Contudo, e apesar de potenciar a espontaneidade na participação dos clientes, há um caráter intencional das sessões, às quais é atribuído significado através de uma discussão final em jeito de síntese e conclusão. A espontaneidade, associada ao potencial criativo existente em cada um de nós, parecia-nos ser um desafio a ultrapassar no desenvolvimento dos programas. Apesar de, na APPACDM-V.N.Gaia, o exercício da participação, envolvimento e empowerment dos clientes ser uma prática já com algum tempo, ainda nos parecia que os clientes teriam alguma dificuldade em reagir de forma espontânea, sem necessidade de se colar a algum modelo, num ambiente de sessão estruturada. De facto, no início, isso aconteceu. Orientar os clientes para se movimentarem pelo espaço da sala, de forma livre, ao som de uma música, levava, no início das sessões a que toda essa liberdade e ausência de estrutura acabassem por, a título de exemplo, levar a que observássemos um cliente, que detinha competências em termos de autonomia e iniciativa, a liderar um percurso pela sala, deambulatório, e os outros o seguissem, sem conseguirem criar um percurso alternativo. Era então necessário que o moderador das sessões desbloqueasse essas reações automáticas e inexpressivas, potenciando a experimentação de alternativas mais aventureiras e a capacidade de arriscar por parte dos participantes mais passivos. Com o decorrer das sessões, obteve-se ganhos em termos da capacidade de iniciativa e espontaneidade, sem ser necessária tanta intervenção inicial.

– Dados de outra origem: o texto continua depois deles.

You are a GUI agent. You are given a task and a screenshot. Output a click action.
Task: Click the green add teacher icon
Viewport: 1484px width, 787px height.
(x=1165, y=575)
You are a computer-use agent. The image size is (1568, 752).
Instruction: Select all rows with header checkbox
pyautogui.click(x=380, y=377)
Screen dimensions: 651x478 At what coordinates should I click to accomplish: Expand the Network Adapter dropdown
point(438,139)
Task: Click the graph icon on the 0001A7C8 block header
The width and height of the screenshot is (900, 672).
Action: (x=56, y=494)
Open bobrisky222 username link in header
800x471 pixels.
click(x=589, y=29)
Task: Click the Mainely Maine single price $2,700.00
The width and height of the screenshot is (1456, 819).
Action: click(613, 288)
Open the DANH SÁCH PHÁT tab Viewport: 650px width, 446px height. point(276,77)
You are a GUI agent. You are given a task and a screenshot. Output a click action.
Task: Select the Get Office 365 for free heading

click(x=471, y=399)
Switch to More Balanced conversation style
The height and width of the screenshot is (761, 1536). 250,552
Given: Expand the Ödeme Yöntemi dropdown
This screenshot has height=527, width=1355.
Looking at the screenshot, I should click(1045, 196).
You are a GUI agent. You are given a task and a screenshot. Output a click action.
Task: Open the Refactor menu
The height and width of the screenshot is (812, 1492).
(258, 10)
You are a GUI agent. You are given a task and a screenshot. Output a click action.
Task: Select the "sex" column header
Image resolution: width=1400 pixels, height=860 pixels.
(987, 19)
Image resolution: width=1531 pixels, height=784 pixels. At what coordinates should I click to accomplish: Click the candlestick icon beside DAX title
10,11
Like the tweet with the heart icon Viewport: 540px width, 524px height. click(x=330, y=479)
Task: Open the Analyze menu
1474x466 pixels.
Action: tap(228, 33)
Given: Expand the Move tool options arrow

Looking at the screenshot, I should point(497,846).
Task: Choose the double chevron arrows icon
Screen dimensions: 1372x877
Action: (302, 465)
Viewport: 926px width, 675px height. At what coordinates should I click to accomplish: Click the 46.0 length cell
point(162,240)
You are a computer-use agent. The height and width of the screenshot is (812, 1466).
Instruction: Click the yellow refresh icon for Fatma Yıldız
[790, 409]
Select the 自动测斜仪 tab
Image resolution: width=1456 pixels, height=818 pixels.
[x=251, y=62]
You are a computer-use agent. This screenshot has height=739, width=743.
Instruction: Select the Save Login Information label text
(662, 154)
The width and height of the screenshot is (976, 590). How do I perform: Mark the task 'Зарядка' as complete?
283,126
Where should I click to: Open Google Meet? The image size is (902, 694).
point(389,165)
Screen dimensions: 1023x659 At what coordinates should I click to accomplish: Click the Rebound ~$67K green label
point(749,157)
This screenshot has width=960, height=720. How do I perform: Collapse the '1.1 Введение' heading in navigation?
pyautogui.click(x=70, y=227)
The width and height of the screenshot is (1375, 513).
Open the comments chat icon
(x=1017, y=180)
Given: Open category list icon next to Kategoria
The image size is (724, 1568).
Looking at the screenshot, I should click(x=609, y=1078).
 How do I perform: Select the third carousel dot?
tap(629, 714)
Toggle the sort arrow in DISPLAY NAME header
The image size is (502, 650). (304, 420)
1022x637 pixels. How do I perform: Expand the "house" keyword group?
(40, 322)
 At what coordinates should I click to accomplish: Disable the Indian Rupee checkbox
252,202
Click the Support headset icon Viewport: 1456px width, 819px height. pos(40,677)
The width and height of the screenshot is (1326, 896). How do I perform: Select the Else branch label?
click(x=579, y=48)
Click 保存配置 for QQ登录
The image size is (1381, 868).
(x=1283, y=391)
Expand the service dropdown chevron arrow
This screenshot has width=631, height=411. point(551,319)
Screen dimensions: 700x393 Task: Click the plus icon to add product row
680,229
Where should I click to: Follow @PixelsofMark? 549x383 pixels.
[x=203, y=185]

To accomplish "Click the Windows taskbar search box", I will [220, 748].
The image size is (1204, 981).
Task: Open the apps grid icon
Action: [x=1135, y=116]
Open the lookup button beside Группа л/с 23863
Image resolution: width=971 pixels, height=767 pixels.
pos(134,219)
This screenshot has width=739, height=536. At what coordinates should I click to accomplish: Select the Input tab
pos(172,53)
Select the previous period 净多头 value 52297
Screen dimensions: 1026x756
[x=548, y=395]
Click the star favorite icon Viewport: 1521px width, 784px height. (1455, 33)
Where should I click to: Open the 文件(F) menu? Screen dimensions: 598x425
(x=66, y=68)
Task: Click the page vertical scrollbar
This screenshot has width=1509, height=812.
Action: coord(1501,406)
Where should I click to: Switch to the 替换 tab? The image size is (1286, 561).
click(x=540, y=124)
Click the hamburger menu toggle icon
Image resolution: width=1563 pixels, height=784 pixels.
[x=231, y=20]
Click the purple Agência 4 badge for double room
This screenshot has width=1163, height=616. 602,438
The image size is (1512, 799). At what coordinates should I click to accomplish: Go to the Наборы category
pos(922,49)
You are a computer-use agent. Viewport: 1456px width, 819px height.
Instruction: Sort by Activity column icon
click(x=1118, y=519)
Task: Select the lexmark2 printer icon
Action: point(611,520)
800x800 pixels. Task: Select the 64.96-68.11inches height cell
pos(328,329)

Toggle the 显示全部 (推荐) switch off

Os resultados têm sido positivos e diversificados, nomeadamente o desenvolvimento de competências de respiração e de relaxamento; da capacidade de abstração; da capacidade de comunicação não-verbal; de estratégias para a resolução de problemas; da capacidade de ouvir e empatizar; do esquema corporal; da coesão grupal e da espontaneidade. Esta atividade permite ainda a maior participação dos clientes com limitações de linguagem; menor frustração na comunicação; benefícios na relação entre os clientes; promover o auto e hetero-conhecimento; o reforço da auto-estima e da confiança.

Pretendemos investir nesta atividade em todas as suas potencialidades. Fizemos já uma primeira experiência de aplicação a colaboradores, bem aceite e avaliada. A aplicação a significativos dos clientes será certamente uma intervenção muito enriquecedora. Para tal, esperamos continuar a contar com moderadores com as mesmas competências dos nossos pioneiros.